Charles Stewart’s paper for the upcoming APSA conference, “Measuring the Improvement (or Lack of Improvement) in Voting since 2000 in the US” is a work that all interested in election reform should read. Stewart has been in the election reform trenches since 2000, and there are few scholars who know as much as Stewart about what data is and is not available to study election performance — and how good (or bad) that data is.
In his recent paper, Stewart first provides an analytic structure of the election process, which he uses to talk about what data is (and is not) available for studying the performance of the American electoral process. Second, he gives some useful principles to guide data collection. And last, he talks about some of the constraints on our ability to collect large amounts of high quality data to better understand the performance of our voting system.

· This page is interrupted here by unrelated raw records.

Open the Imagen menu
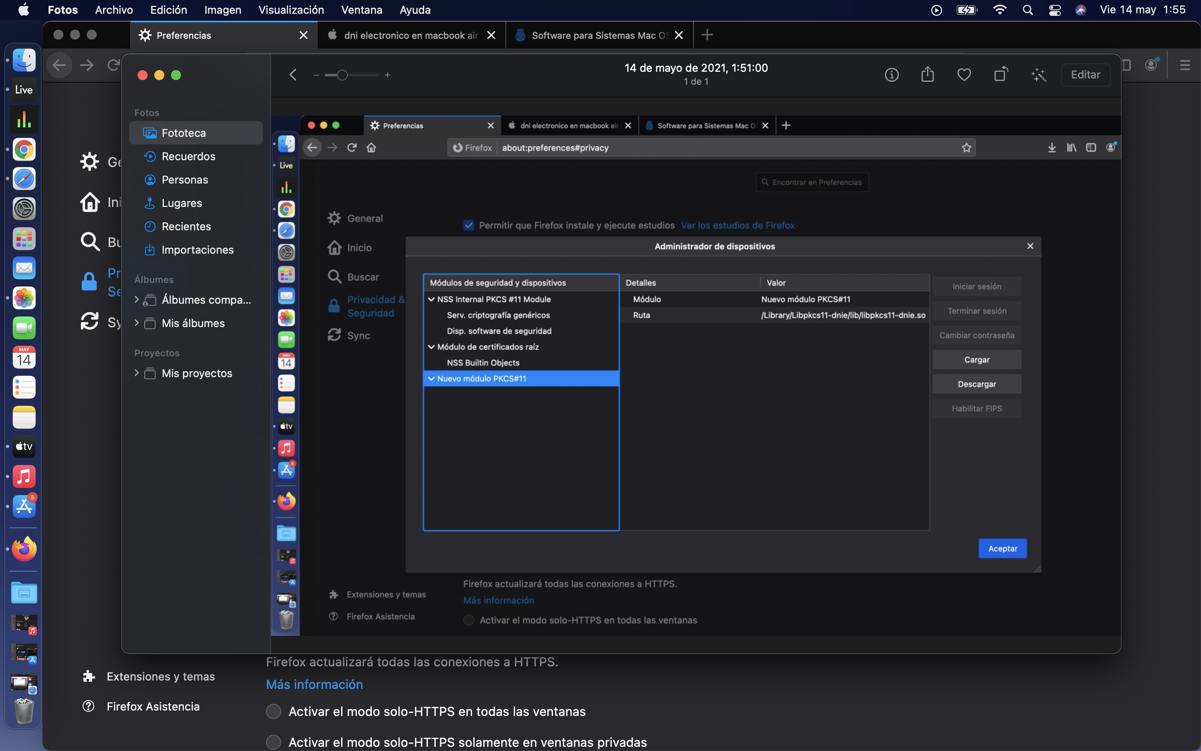The height and width of the screenshot is (751, 1201). tap(222, 10)
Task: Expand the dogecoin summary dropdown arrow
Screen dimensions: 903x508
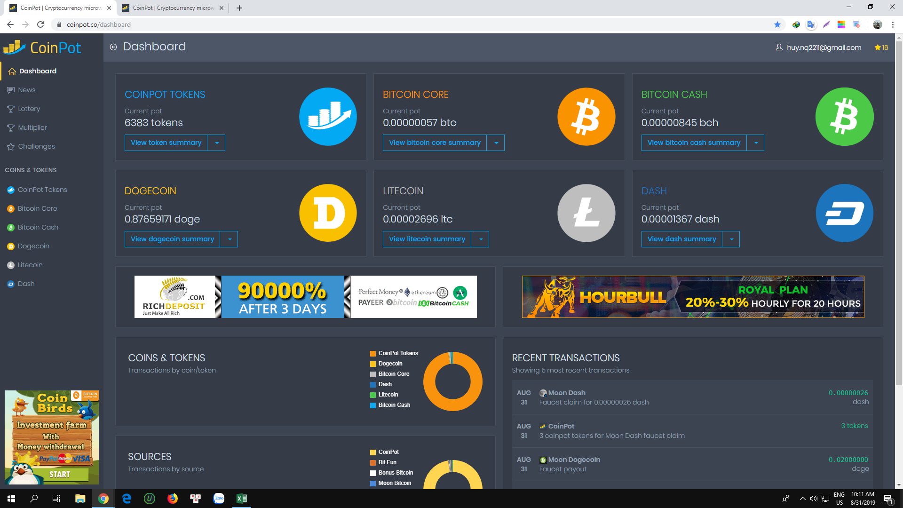Action: click(230, 239)
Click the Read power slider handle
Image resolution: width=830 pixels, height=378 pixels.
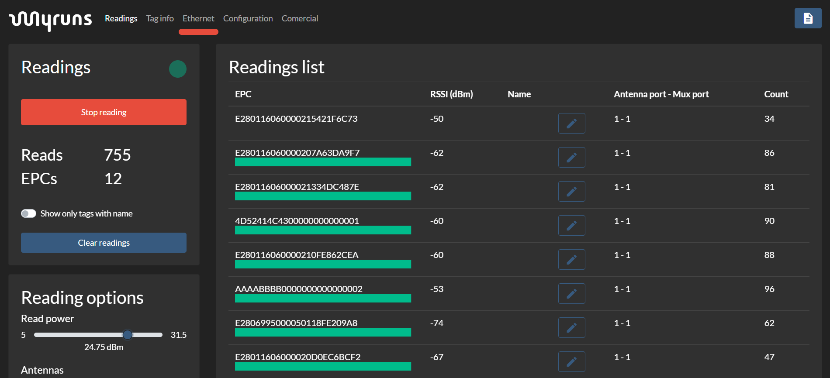tap(128, 335)
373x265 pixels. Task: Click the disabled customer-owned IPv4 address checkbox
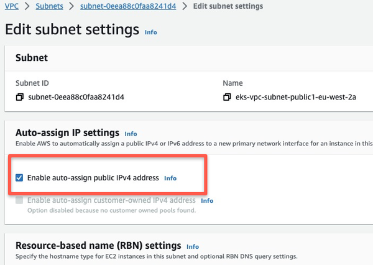19,200
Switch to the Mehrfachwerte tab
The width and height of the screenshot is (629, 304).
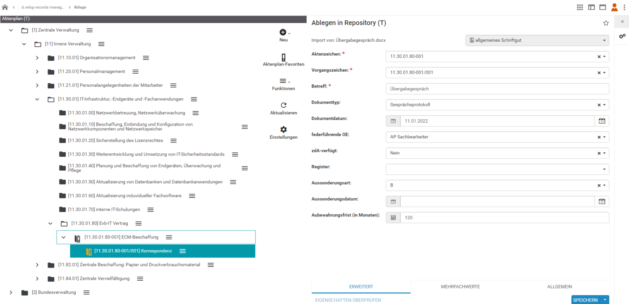tap(460, 287)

His analytic structure is summarized in Table 1 of his paper — he focuses on registration, voter authentication at the polls, how voters cast their ballots, and how the votes are counted. The only minor issue here is that two other aspects of the electoral process that I argue are also very important are not well covered here. One is the growing incidence of voting outside the traditional polling place, either through absentee, early or voting by mail. As perhaps as many as 25% of voters in 2004 were cast before election day, and as these procedures likely result in different voting experiences and different potential performance issues, it would be good in future work to see more discussion of performance measures for this relatively new and clearly increasing alternative channel of voting. The other area that is neglected is the broader set of behind the scenes election administration procedures, that likely have a strong impact on the quality of elections in a particular jurisdiction: personnel, training, quality control, data on the chain of custody of voting equipment, detailed expenditure information, and so on. Having performance measures for election administration is also important for future studies of the quality of the American electoral process.
Stewart then moves to a discussion of four basic principles to guide how we might think about data collection in the future: uniformity, transparency, expedition, and multiple sources. The only of these principles that is not immediately apparent is expedition, by which Stewart simply means that election data should be made available as quickly as possible.
After talking about these principles, Stewart turns to three obstacles he sees that stand in the way of better election data gathering; federalism, state and local election officials, and disagreements over the nature of elections. To these I would add what might be immediately apparent — resources. We simply lack necessary resources for the collection, cleaning, analysis, and distribution of detailed election data.
In his conclusion, Stewart provides an overview of the major categories of election performance data: election returns, “systematic” surveys of voters, “systematic” observation of election processes, and “systematic” surveys of election officials. Stewart spends considerable time talking about how we can do better in terms of collecting each type of election performance data. One very interesting twist here is the use of the term “systematic” in three of these categories — while Stewart does not have the space in his paper to go into great detail how one might really undertake a high quality survey of voter satisfaction (for example), it would be interesting for others to fill in these important methodological questions in the future, and thus build upon Stewart’s work. Those of us who have tried to survey voters regarding their opinions about election administration (for example, see “Public Attitudes About Election Governance” or “American Attitudes About Electronic Voting”), or for that matter election officials, know that we need to know much more about ways to improve these measurement tools.
Stewart’s paper is interesting, informative and provocative. Scholars will find it of interest, and so will advocates, election officials and policymakers. By writing about these issues, hopefully Stewart has helped us all move toward a better common undertanding of what measurement strategies we should now put in place to better understand the 2006 and 2008 elections. In addition to listing what data sources are really necessary to understand the performance of election processes (for example, see the VTP report “Insuring the Integrity of the Electoral Process: Recommendations for Consistent and Complete Reporting of Election Data”) we need more analysis, like Stewart’s, into how we can develop better methods of collecting such detailed data.